With media constantly changing, MSI also migrates data to new technologies to ensure images are retained on current media. Offsite storage offers accessibility for multiple locations, disaster recovery ability, rapid search and an audit trail - all of which appeal to many.

"The future looks like a shared archive for these community and regional healthcare providers, and it looks like dedicated archives for large healthcare providers," Hinton says. Physical distance will be an outdated obstacle for patients and their doctors who want to check previous images to gain insight into a person's current medical problem.


CENTRALIZED STORAGE... ON THEIR OWN

St. Joseph Health System in Orange County, Calif., chose a centralized enterprise approach to image storage. Fourteen acute-care hospitals that they own and manage, several located in west Texas, comprise the system. Currently, Fujifilm's Synapse PACS is being implemented. The hospital system established an enterprise data center two years ago.

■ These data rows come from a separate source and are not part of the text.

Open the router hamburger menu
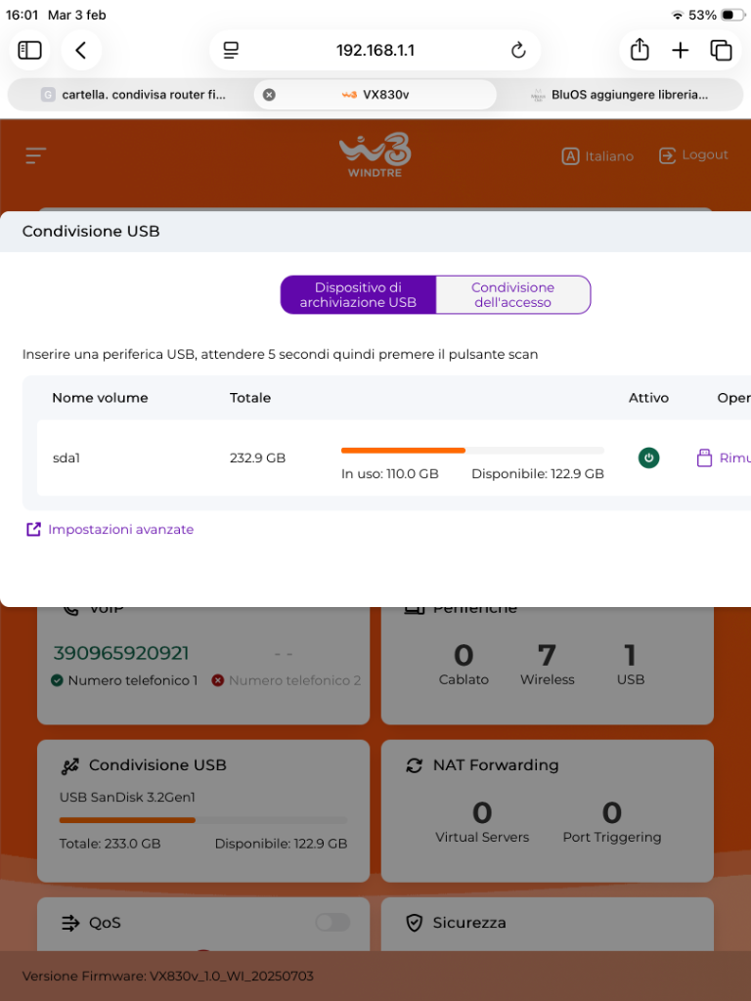Viewport: 751px width, 1001px height. coord(36,155)
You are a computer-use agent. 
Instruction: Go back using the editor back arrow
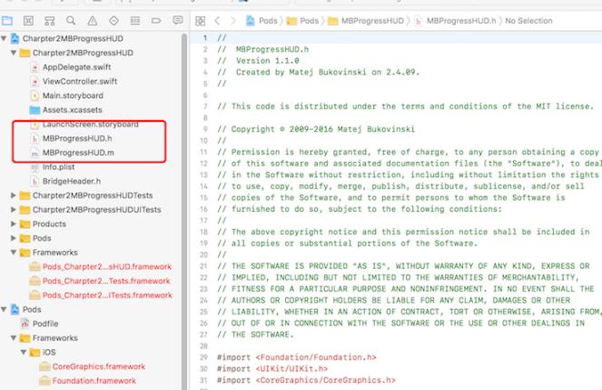[x=218, y=19]
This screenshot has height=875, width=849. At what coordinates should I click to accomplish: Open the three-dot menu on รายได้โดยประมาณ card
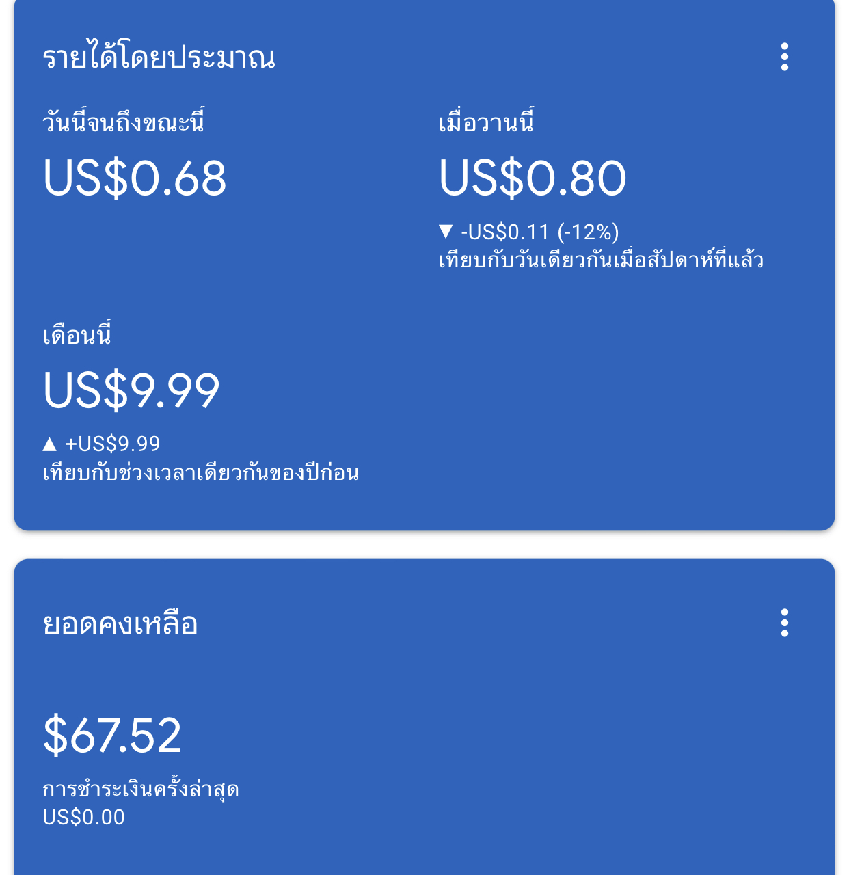784,57
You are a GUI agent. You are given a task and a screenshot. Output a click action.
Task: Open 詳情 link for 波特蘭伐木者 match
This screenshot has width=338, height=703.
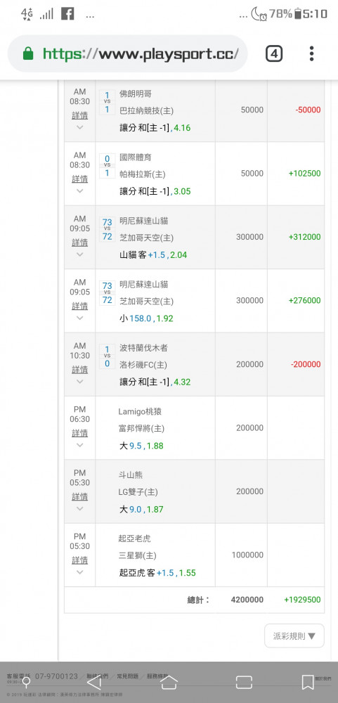[80, 370]
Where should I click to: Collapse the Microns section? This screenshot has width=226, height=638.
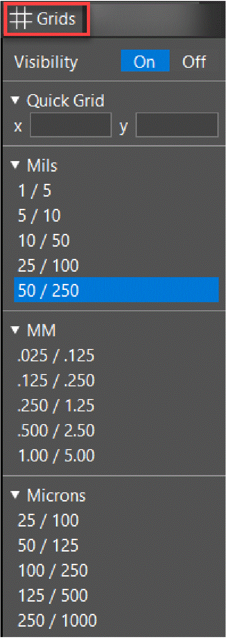pyautogui.click(x=17, y=495)
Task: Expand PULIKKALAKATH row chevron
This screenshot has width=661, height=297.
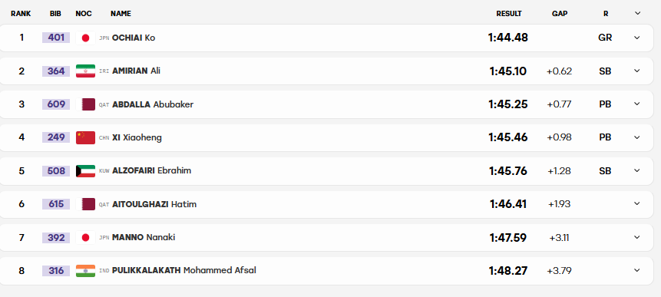Action: click(637, 270)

They use a storage area network (SAN) and RAID.

"With the space and the 24-hour operation staff available, we decided to undertake a strategy that begins centralizing a lot of our mission-critical systems and to secure the economies of scale associated with establishing centralized systems for enterprise access," says Bill Lazarus, vice president of information systems architecture and security. "Since that time, we have been collapsing hospital-based, mission-critical systems into the enterprise data center and establishing new systems and capabilities for all sites from that data center."

The system also relaunched an enterprise disaster recovery plan to deliver more robust economical disaster recovery for multiple sites. They chose to make the west Texas entities, because of their geographic distance and volume of data, accessible through a long-distance wiring network. "We also see [that] as part of our disaster recovery strategy and some opportunities to leverage the data center facility in Texas with the one in California," Lazarus says.

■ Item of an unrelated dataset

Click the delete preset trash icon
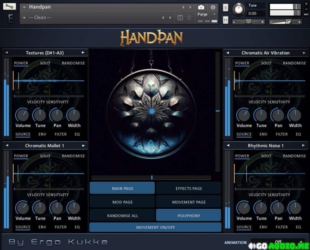310x250 pixels. pos(189,18)
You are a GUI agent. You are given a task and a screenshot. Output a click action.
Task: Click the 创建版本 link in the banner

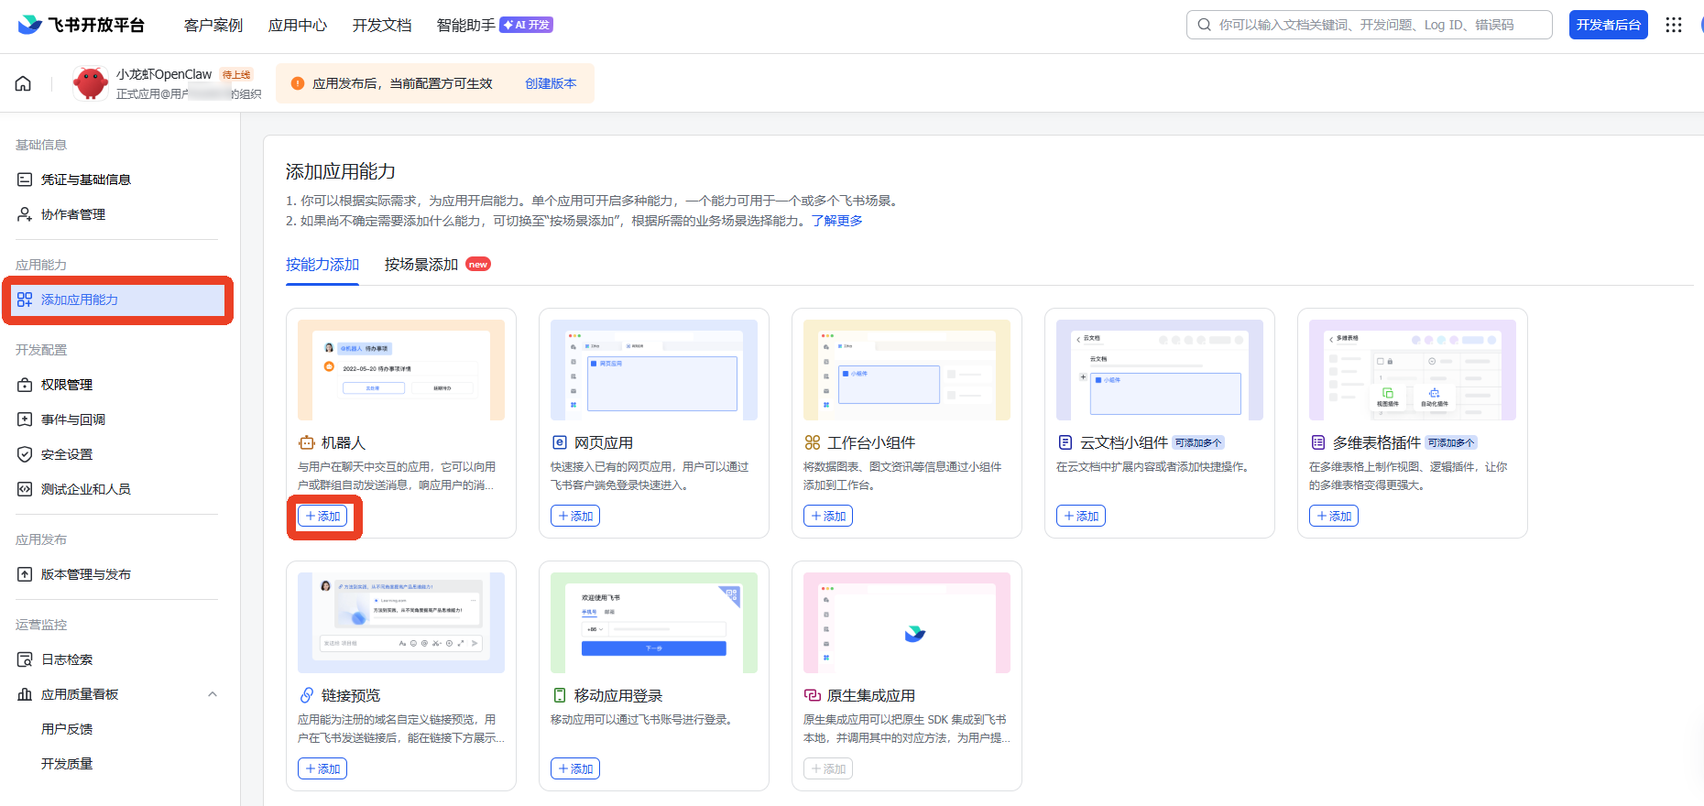point(551,83)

Experience with an ASP approach at one of the health system's sites revealed "significant issues" in pulling data back because of how it was archived. "Based on that experience, I would say that was the biggest reservation we would have in the future," Lazarus says. "One of the biggest things we would have to define is the need to have our data segregated or at least available to give us - all of our data at once, instead of having to do it on a one-by-one patient basis."